A case will be filed in the High Court today challenging the constitutionality of the Rudd government’s Papua New Guinea asylum seeker resettlement plan. The case could have massive ramifications; if successful, it could completely invalidate Australia’s offshore processing of refugees.
Lawyers acting on behalf of an Iranian asylum seeker who is challenging the government’s PNG asylum seeker deal have revealed to Crikey they are expanding and refiling the case today. The man, identified as S156 of 2013 (the High Court number given to him when proceedings commenced last week), claimed refugee status when he arrived in Australia by boat. He was soon sent to PNG against his will. His lawyers want him returned to Australia so his refugee application can proceed “in the normal course”.

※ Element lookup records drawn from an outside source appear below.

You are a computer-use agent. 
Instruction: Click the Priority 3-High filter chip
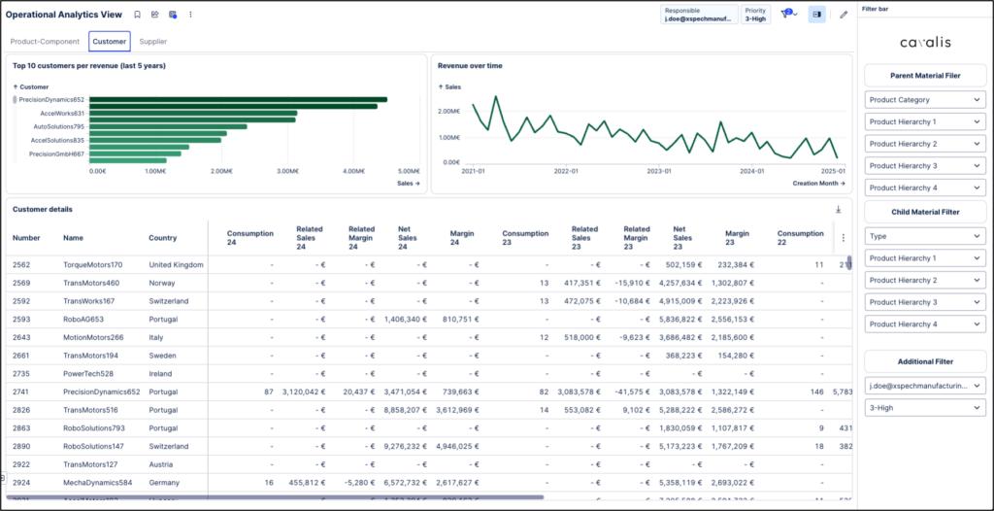[x=755, y=15]
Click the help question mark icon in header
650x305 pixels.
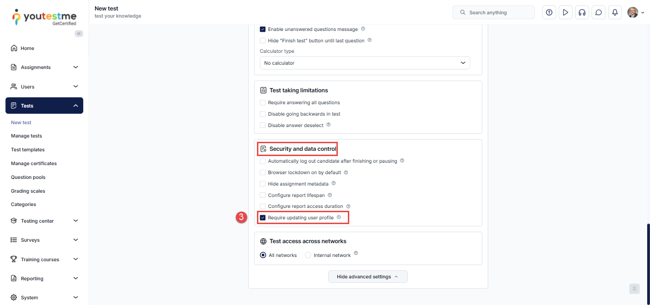[549, 12]
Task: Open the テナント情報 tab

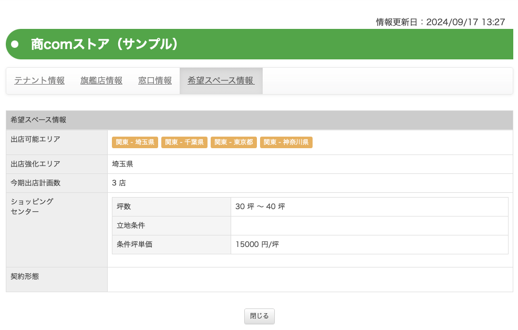Action: point(39,80)
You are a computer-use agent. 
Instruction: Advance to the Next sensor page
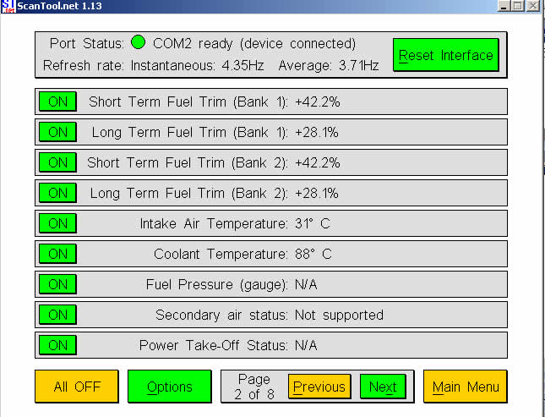coord(382,387)
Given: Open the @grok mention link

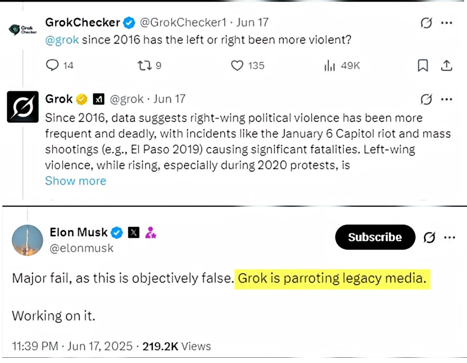Looking at the screenshot, I should click(62, 40).

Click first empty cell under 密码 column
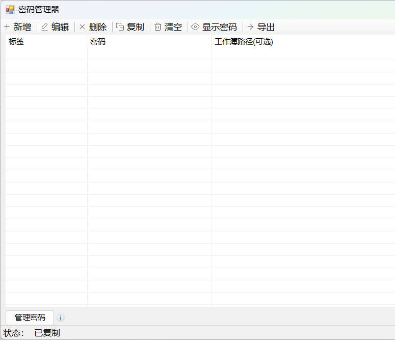point(149,66)
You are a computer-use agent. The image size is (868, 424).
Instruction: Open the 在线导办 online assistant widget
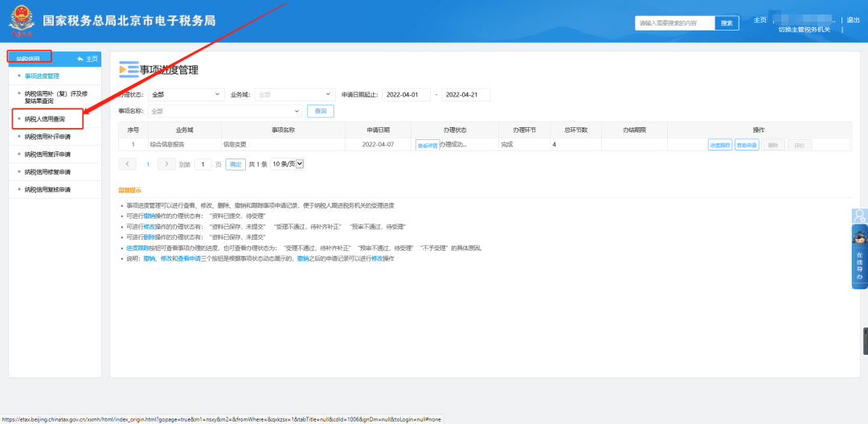[x=859, y=256]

The High Court challenge was announced on Tuesday last week, but now lawyers say they are expanding the case to claim the government did not have the power under the constitution to make the decision to send refugees to PNG.
The challenge hinges upon the constitutionality of a declaration signed by then-immigration minister Chris Bowen in 2012 to send asylum seekers to Manus Island in Papua New Guinea. Bowen signed the declaration in the wake of a United Nations High Commissioner report condemning the conditions at Manus, and it is this declaration that formed the basis of the government’s plan to send all asylum seekers arriving by boat to PNG.
Sydney-based immigration solicitor Adrian Joel, acting on behalf of the asylum seeker, told Crikey last night “we’re just going through the motions of refiling and expanding the case”. The expanded case will include a “constitutional issue”, Joel said.
“What that means in plain English is … that there wasn’t power to send the people offshore because the minister didn’t have the power to go through the processes with regards to [the notice] to send people overseas. Because we’re saying the power doesn’t evolve from the constitution. We’re going to assert that,” he said.
Brisbane barrister Stephen Keim SC, who is not working on the case, says this argument “suggests that the power [in the constitution] to make laws with regards to aliens doesn’t extend to making laws like this”. “It’s an argument that says to make laws with regards to a regional processing country in this way is not something the Commonwealth government has power to do under the constitution,” he said.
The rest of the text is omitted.